Salah satu bagian dalam perhelatan Kongres Kebudayaan Indonesia (KKI) 2018 yang berlangsung di Komplek Kementerian Pendidikan dan Kebudayaan (Kemendikbud) di kawasan Senayan, Jakarta, adalah pemberian penghargaan dari Presiden RI, Ir. Joko Widodo, kepada para budayawan. Sebagaimana dikatakan pembawa acara yang juga penyiar TVRI, Tya Diran, ada empat budayawan yang menerima penghargaan itu.
Benarlah, Presiden kemudian menyerahkan penghargaan berupa trofi kepada empat budayawan. Pertama, adalah pasangan Ismiyono dan Hubertus Sadiran yang merupakan tim restorasi Candi Borobudur sejak awal restorasi itu dilakukan awal 1970-an. Kemudian sastrawan dan penggiat seni pertunjukan, Putu Wijaya, yang hadir berkursi roda, serta penyair dan budayawan, D Zawawi Imron.

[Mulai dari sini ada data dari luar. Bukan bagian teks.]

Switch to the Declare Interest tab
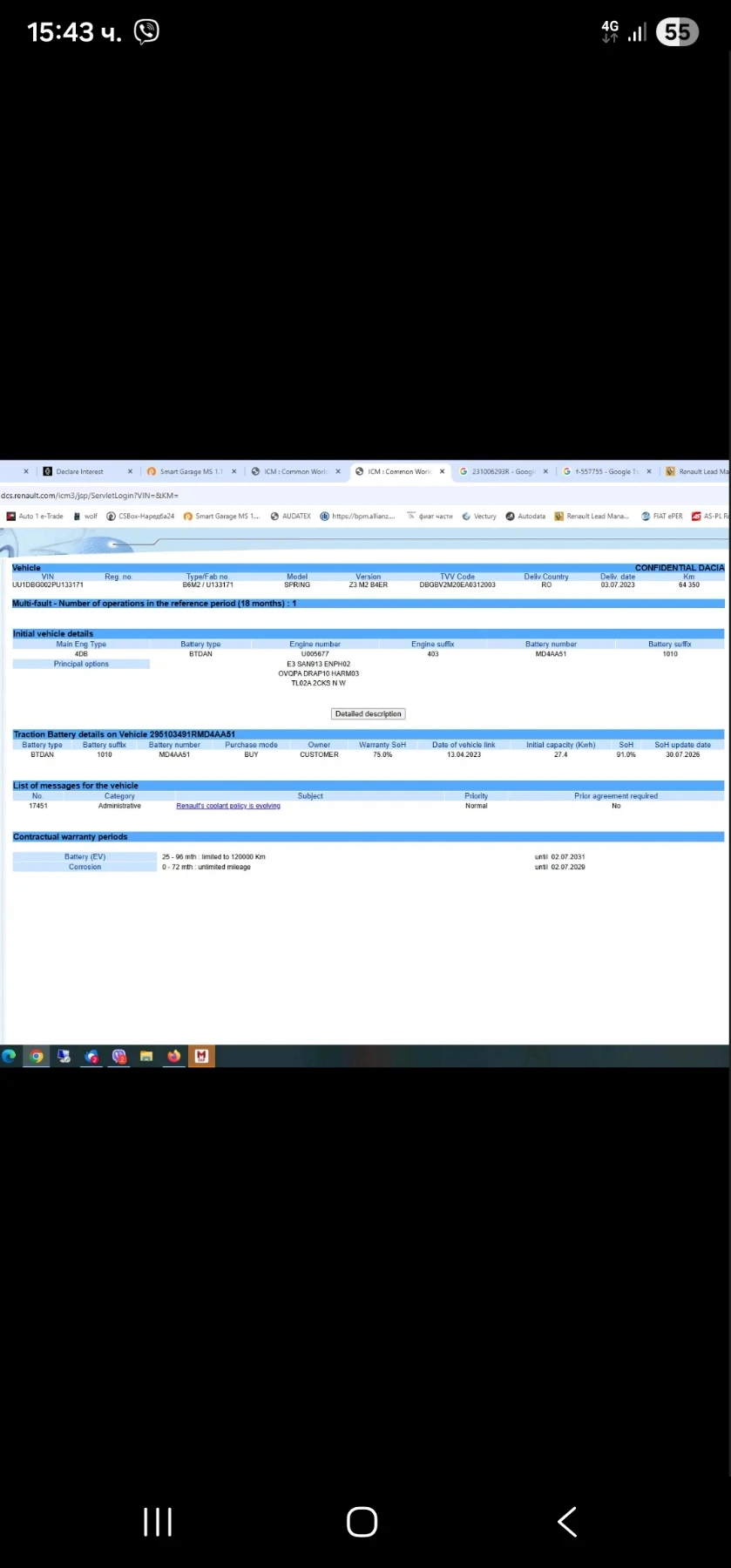Image resolution: width=731 pixels, height=1568 pixels. point(80,471)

Sebenarnya ada satu nama lagi yang tak disebut. Nama itu adalah almarhum R. Soekmono atau lengkapnya Prof. Dr. R. Soekmono, arkeolog pertama berkebangsaan Indonesia, yang menjadi orang penting dalam tim restorasi Candi Borobudur. Bahkan bagi kalangan penggiat cagar budaya, mengingat Candi Borobudur adalah mengingat nama Soekmono.
Nama Soekmono memang tidak disebutkan oleh pembawa acara, bisa jadi karena itu sesuai aturan bahwa yang tidak hadir memang tidak disebutkan namanya. Saat penyerahan penghargaan pada Minggu petang, 9 Desember 2018, memang tidak perwakilan keluarga almarhum Prof. Dr. R. Soekmono. Informasi dari pihak panitia menyebutkan bahwa pihak keluarga sudah diundang, namun tidak ada keluarga yang dapat mewakili, karena kesibukan masing-masing.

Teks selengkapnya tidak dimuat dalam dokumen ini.